A: I'm banned [from the Oscars]. Banished.
Q: If the Academy invited you back to present an award, would you speak out again?
A: Oh yeah. Absolutely. It was a totally positive thing. It made the Tibetans feel so good, that someone would speak about them to the world.
Q: Didn't the Chinese invite you to their Academy Awards?
A: That's true. It's a very bizarre irony. A few months after I was banished I got a call from the Film Institute in China to come and be a part of their Academy Awards, called the Golden Rooster Awards. I thought it was a joke or a lame attempt to intimidate me. I checked it out with the State Department and found out it was real. I said I'd go if I could go to Tibet also. There was a drama back and forth about that, but finally they allowed it. In the end I just showed up, did some press conferences. I said the stuff I've been saying for years about Tibet and China. I saw quite a bit of China and a lot of Tibet, and have not been invited back again. I don't know why they allowed me in that time. Very peculiar.
Q: Have you ever discussed your concerns with President Clinton?
A: I met with the president before he was elected. He was really interested in Tibet and in AIDS, all my issues. China was top priority with him. Based on that I spoke for him at rallies. As soon as he was elected those weren't issues that he cared about. He told the American people that he would make AIDS an A-1 priority, that he would create a Manhattan Project. He didn't do anything.
Q: Who do you have a respect for in politics today?
A: Patrick Moynihan comes to mind. I think he's genuine, and he's always been fighting difficult fights. He's also been very helpful in the Tibetan situation. The presidents? Jimmy Carter was a genuine guy, probably not a great president, but incredibly courageous, much more than Clinton. Carter actually had principles and wasn't afraid to talk about them and try to bring out the best in America.
Q: Have you ever been approached by anyone to run for office?
A: No. [Laughs]
Q: Do you think a practicing Buddhist could ever become president of the U.S.?
A: The way the country is now, practically the only ones who are fit to become president are ex-junkies, actors, musicians--people who have done it all and don't care about it any more and are no longer subject to all this temptation.

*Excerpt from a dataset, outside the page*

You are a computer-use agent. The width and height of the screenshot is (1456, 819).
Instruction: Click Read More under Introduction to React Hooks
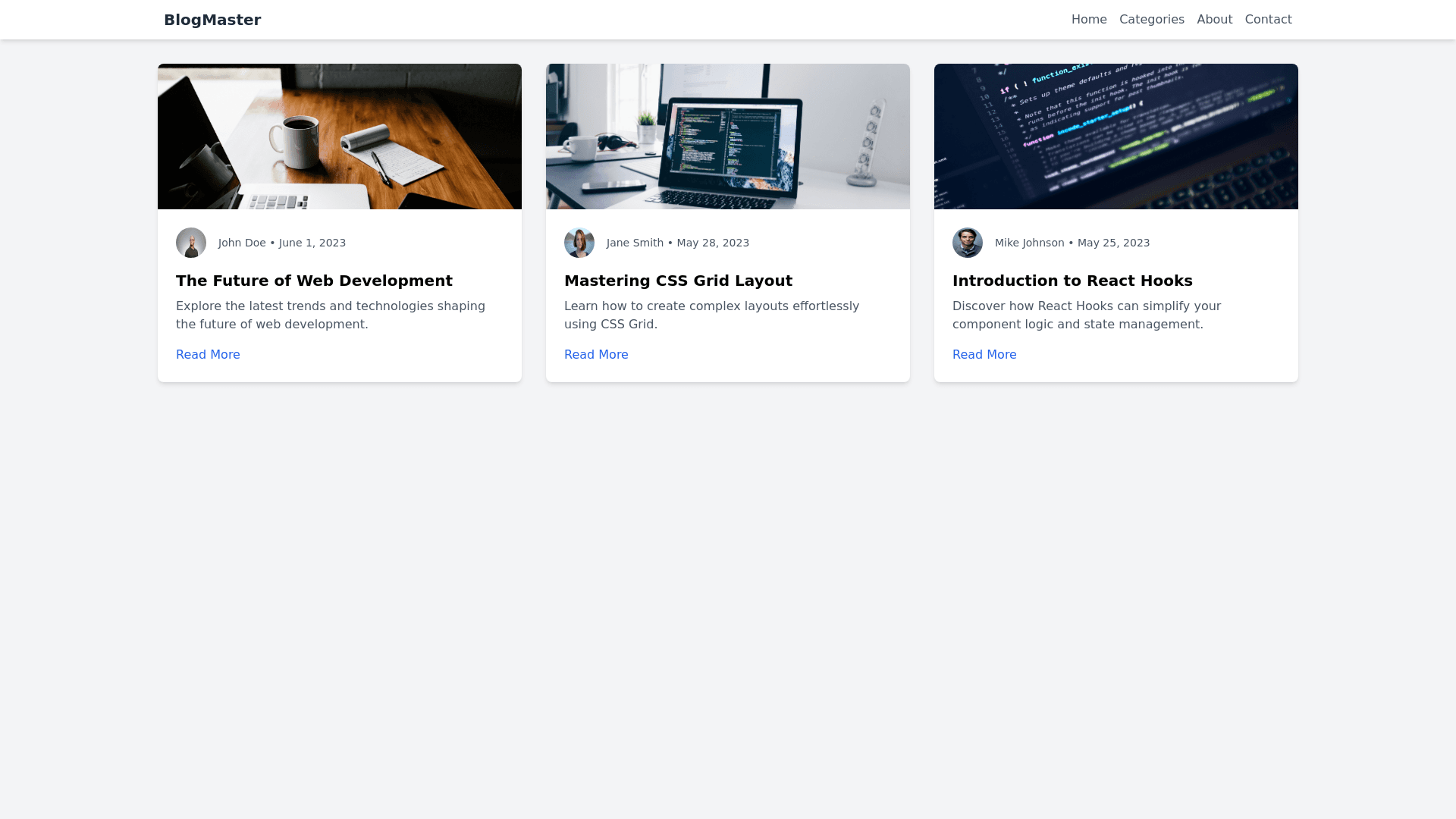pyautogui.click(x=984, y=354)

We have pretty low-level people who end up ruling us.
Q: How skeptical a person are you?
A: I'm a realist, but I think I give people a break much more than I did when I was younger.
Q: You've opposed U.S. involvement in E1 Salvador and the Chinese occupation of Tibet; you've supported the cultural preservation of Tibet, gay-rights causes, and AIDS research. Can you talk about how your consciousness was raised in each of these areas?
A: I had basic skepticism about U.S. governmental policies in the Third World. We have funded extremely right-wing fascist governments--my tax dollars, your tax dollars. When I narrated a documentary on El Salvador called Witness to War, which ended up winning an Academy Award for Best Documentary (Short Subject), I saw firsthand how totally corrupt our embassy system is. I went to an Air Force base in Honduras and they recognized me; I was signing autographs. Next day we go to the embassy in the capital and I said to our ambassador, "The military presence here is very oppressive." And he said, "What military presence?" I mentioned the air base and he said, "We have no air base." I told him I was there, that I had signed autographs, that they took photos of me. He was silent for a while, then said, "We maintain the fiction." I found that at every embassy in that area.